The sea featured strongly, too, in the programme that followed on Radio 3, The Art of Rowing with Mary Wollstonecraft, which took us back to the extraordinary journey that the writer of A Vindication of the Rights of Woman made to Scandinavia in the early summer of 1795, taking her one-year-old daughter and French nanny with her. Wollstonecraft was in a highly emotional state, heartbroken to discover that her lover Gilbert Imlay had abandoned her and their child. Undeterred, she decided to set off in pursuit of the silver treasure that Imlay had lost when the ship in which it was being sent to Sweden disappeared somewhere off the coast of Norway. The letters she wrote back to Imlay from this trip, published in 1796, are nothing like the feminist firebrand of her polemical work. One critic said: ‘She has made me in love with a cold climate.’ Desperate to regain Imlay’s love, undone by her feelings of desolation, Wollstonecraft is inspired by the savage Scandinavian landscape to battle on, learning how to row in an act of defiant determination and finding within that physical exertion a solace for her mental agony.

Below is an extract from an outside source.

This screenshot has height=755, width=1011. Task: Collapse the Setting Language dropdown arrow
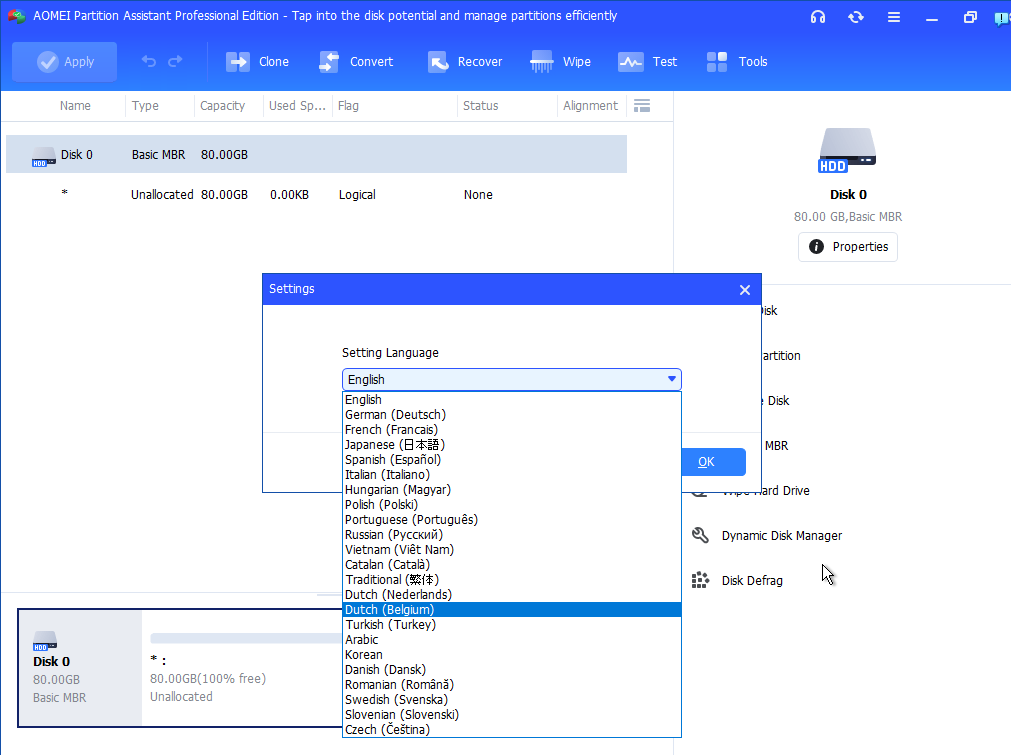click(671, 380)
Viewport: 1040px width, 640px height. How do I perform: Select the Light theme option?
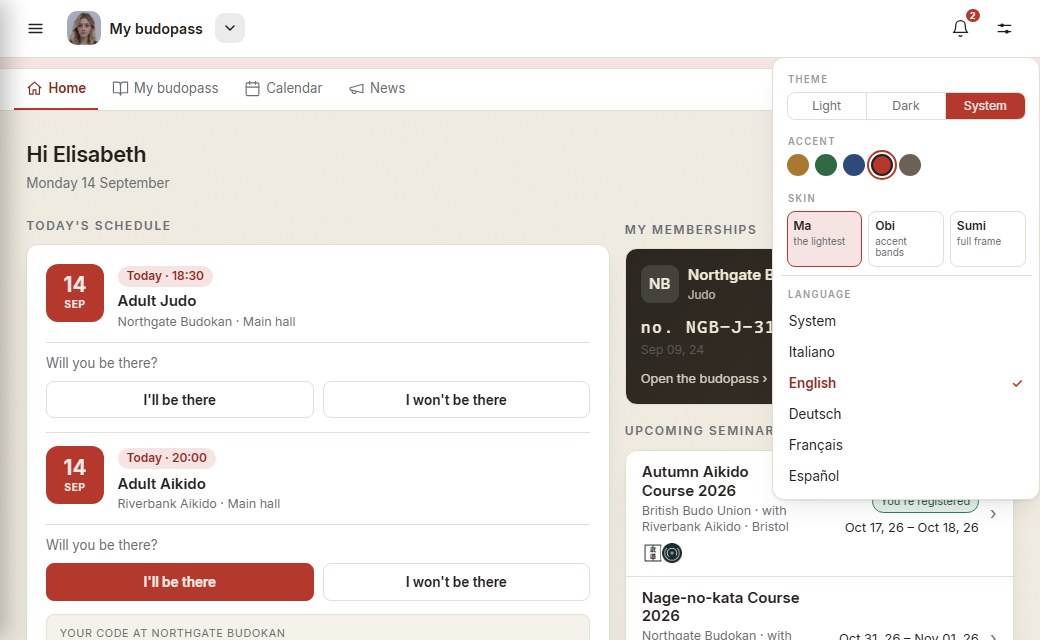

In her programme (produced by Sara Jane Hall) Dr Lisa Mullen brings Wollstonecraft into the modern world showing how what she writes about motherhood is still so relevant. Her struggles as a single mother and fears for her daughter: ‘I dread to unfold her mind lest it should render her unfit for the world she is to inhabit.’ Her realisation in the midst of her own emotional chaos that it’s up to women to keep a healthy balance between mental and physical activity because ultimately it is women who shape society. ‘I stretched out my hand to eternity, bounding over the dark speck of life to come,’ she writes in those letters. So much was contained in such a short programme, just 15 minutes.

On Radio 4, The Art of Now took us this week to Istanbul and the music of arabesk, created in the 1960s originally as a response to the huge migration to the city from the countryside. It began as an expression of hope mixed with the bitter realisation that life does not work out as we dream, says Isobel Finkel in Istanbul’s Factory of Tears (produced by David Waters). She moved to Istanbul in the 1960s and has seen the city grow from 1.5 million to around 16 million. ‘Where’s your home town?’ is a common question in a city that has now become a microcosm of the country as a whole, gathering in settlers from across its vastness.

By the 1980s arabesk music, a blend of Turkish folk and Western pop, had become so popular that the government became suspicious of it. ‘The Turkish state has decided to free the Turkish people from this addiction,’ it declared. Needless to say, their efforts to suppress arabesk were futile, and it survives, songs wallowing in ‘the exquisite cruelty of fate’ and nostalgic for a simpler life back home amid the natural world.